PULLMAN – Porter Gustin’s controversial hit on Gardner Minshew was worth an extra look, and though Pac-12 officials determined the helmet-to-helmet collision did not warrant a targeting penalty, commissioner Larry Scott told the Associated Press Tuesday it was “a very, very close one.”
Late in the fourth quarter of Friday’s game between USC and Washington State, Gustin, a senior outside linebacker for the Trojans, delivered a jarring hit on Minshew after the Cougars’ quarterback released an incomplete pass on first-and-10 from USC’s 25-yard line. A penalty would have advanced WSU, trailing 39-36, to the Trojans’ 10-yard line with less than 2 minutes to play.
Gustin appeared to lead with the crown of his helmet as he collided with Minshew and jolted the QB to the turf. According to Scott, a team of replay officials at Los Angeles Memorial Coliseum gave the play a thorough examination, as did the crew of experts at the Pac-12’s command center in San Francisco.
“So you can certainly assume that play got a lot of looks, not just from the replay booth at the stadium, but we’ve got our command center back in San Francisco with our head of officiating and a bunch of experienced replay guys, who absolutely would have looked at that play,” Scott told the AP.
Every play is reviewed, Scott said, and the commissioner discussed Friday’s hit with the officiating team. But the conference stood by its initial ruling and determined Gustin’s play did not fall under the targeting umbrella.
It was close, though.
“As you know, in any given game there are a lot of close calls, and this was a very, very close one,” Scott told the AP. “No doubt about it.”
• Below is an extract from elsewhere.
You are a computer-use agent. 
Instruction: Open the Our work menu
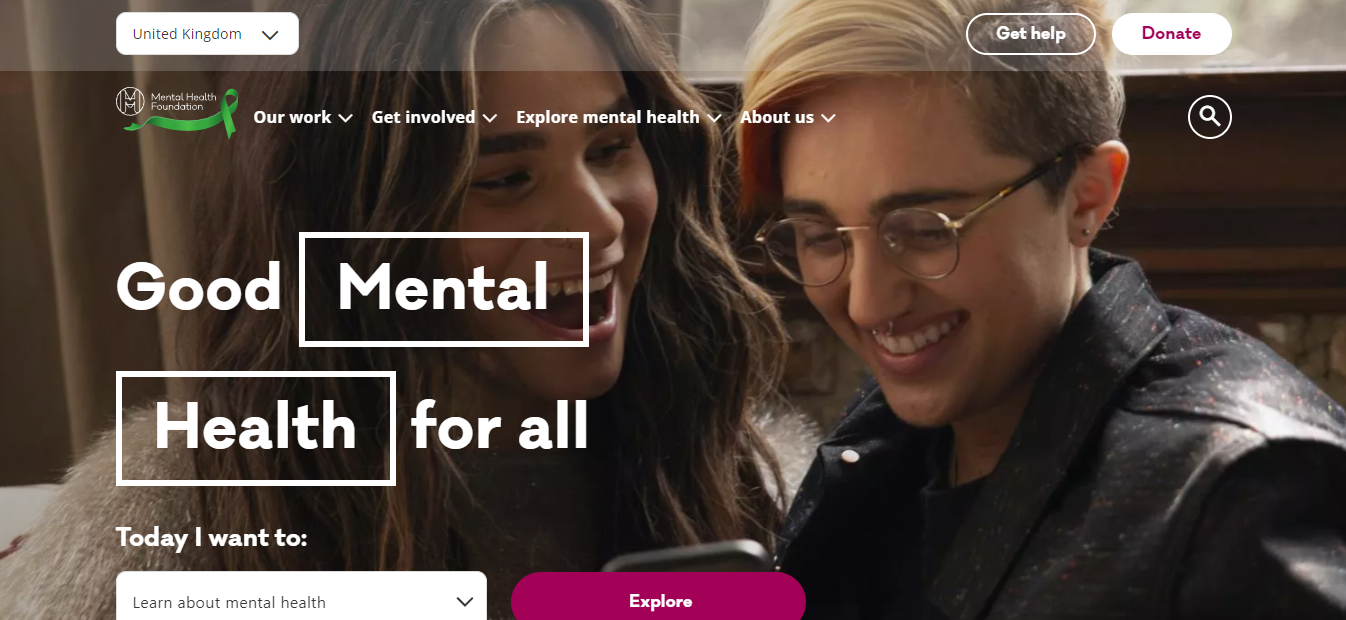pos(303,117)
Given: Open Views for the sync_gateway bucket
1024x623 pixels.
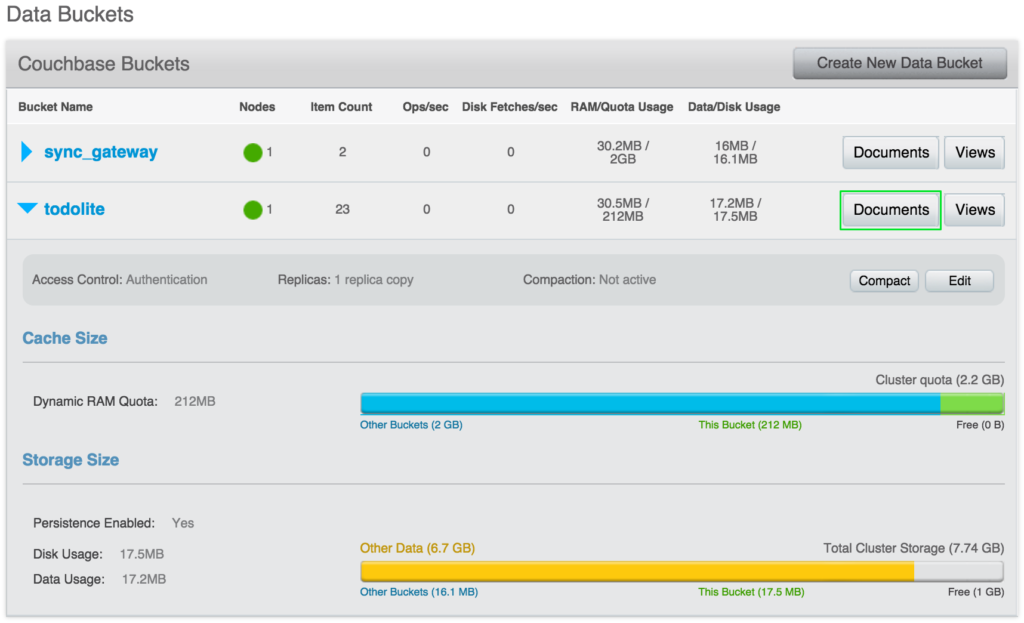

All plays are reviewed by three crews during a game – the on-field officials, those stationed inside the replay booth of the press box and experts at the conference’s command center in San Francisco. The Pac-12’s coordinator of officiating, David Coleman, and other staff members typically review disputed calls on Monday of each week, Pac-12 vice president of communications Dave Hirsch said, but the conference doesn’t comment publicly on the individual judgments made by officials during a game.